A phase 2 study of vorinostat in acute myeloid leukemia

Eric W. Schaefer1, Arturo Loaiza-Bonilla2, Mark Juckett3, John F. DiPersio4, Vivek Roy5, James Slack6, Wenting Wu1, Kristina Laumann1, Igor Espinoza-Delgado7, Steven D. Gore for the Mayo P2C Phase II Consortium

1 Mayo Clinic Cancer Center, Rochester, Minnesota
2 Department of Medicine, Harbor Hospital Center, Baltimore, Maryland
3 University of Wisconsin Comprehensive Cancer Center, Madison, Wisconsin
4 Washington University School of Medicine, St. Louis, Missouri
5 Mayo Clinic, Jacksonville, Florida
6 Mayo Clinic, Scottsdale, Arizona, USA
7 Cancer Therapy Evaluation Program, National Cancer Institute, Bethesda, Md, USA

Correspondence: Steven D. Gore, MD, The Sidney Kimmel, Comprehensive Cancer Center at Johns Hopkins, 1650 Orleans Street, Room 288, Baltimore, Md 21231, USA. E-mail:gorest{at}jhmi.edu

Background: This two-stage, multi-institutional, randomized phase 2 trial assessed the toxicity and response rate associated with two treatment schedules of the histone deacetylase inhibitor, vorinostat (suberoylanilide hydroxamic acid; SAHA) in patients with relapsed acute myeloid leukemia and in selected untreated patients with high-risk acute myeloid leukemia.

Design and Methods: Patients with relapsed or untreated acute myeloid leukemia who were not candidates for chemotherapy entered one of the two treatment arms. In both arms a total dose of 8400 mg of vorinostat was delivered in each 21-day cycle of treatment: in arm A the dose regimen was 400 mg daily whereas in arm B the dose regimen was 200 mg three times daily for 14 days followed by 1 week rest.

Results: Data from all 37 patients were used for the analyses. In arm A (n=15), the confirmed complete remission rate was 0% (95% CI, 0% to 23%); this arm was closed at the planned interim analysis. In arm B (n=22), the confirmed complete remission rate was 4.5% (1 response; 95% CI, 0.4% to 24%), with a duration of response exceeding 398 days. The median time to treatment failure in arm A was 42 days (95% CI, 26 to 57); although a minimum of four cycles of treatment were planned, 11 patients (79%) received no more than two cycles. The median time to treatment failure in arm B was 46 days (95% CI, 20 to 71); 13 patients (59%) received no more than two cycles of treatment.

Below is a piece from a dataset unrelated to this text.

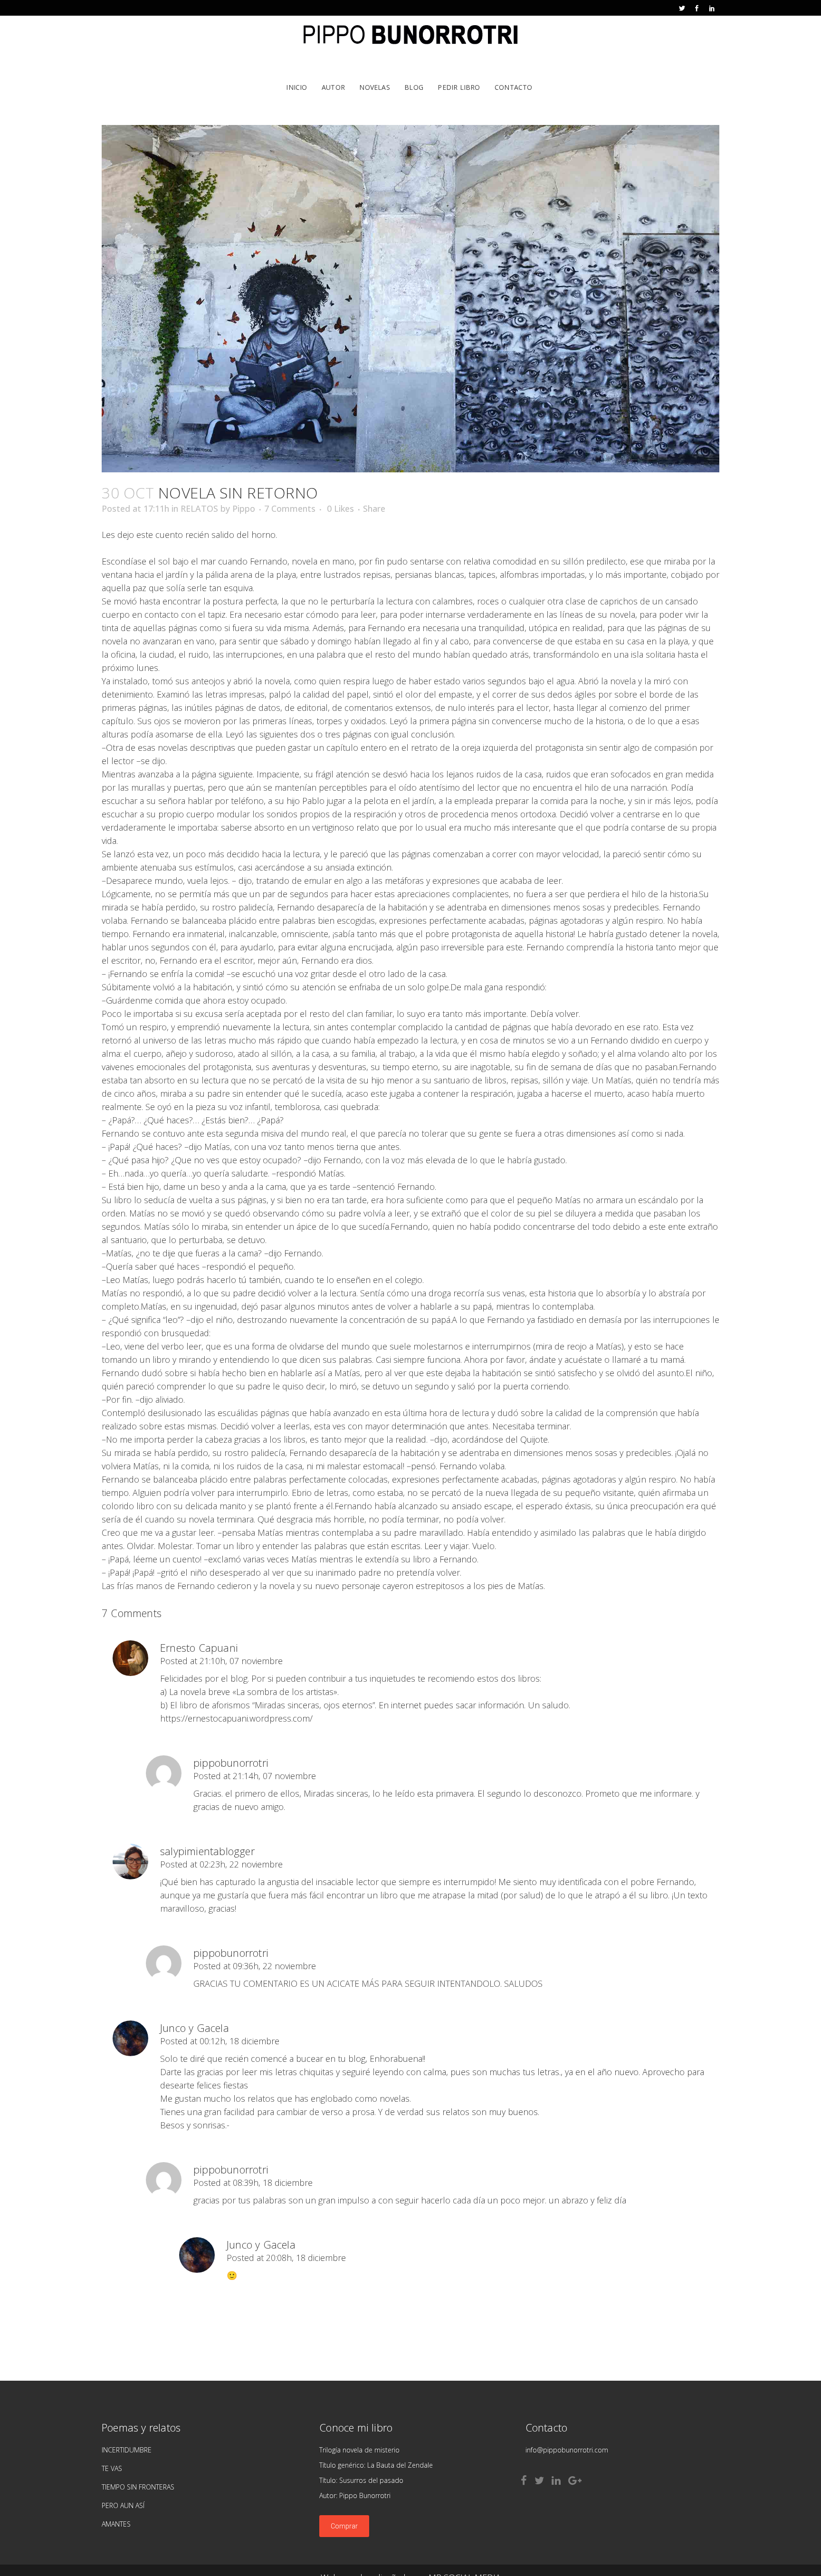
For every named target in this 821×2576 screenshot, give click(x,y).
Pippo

Conclusions: Vorinostat monotherapy demonstrated minimal activity in this group of patients with acute myeloid leukemia. Therapy was discontinued in many patients before the planned four cycles had been administered, either because of failure of vorinostat to control the leukocyte count or patients’ and physicians’ preference. Future studies of vorinostat in acute myeloid leukemia should focus on combinations with other drugs with which it might interact pharmacodynamically. ClinicalTrials.gov Identifier: NCT00305773.

Key words: acute myeloid leukemia, acute myeloid leukemia, HDAC, histone deacetylase inhibitor, phase 2, SAHA, suberoylanilide hydroxamic acid, vorinostat.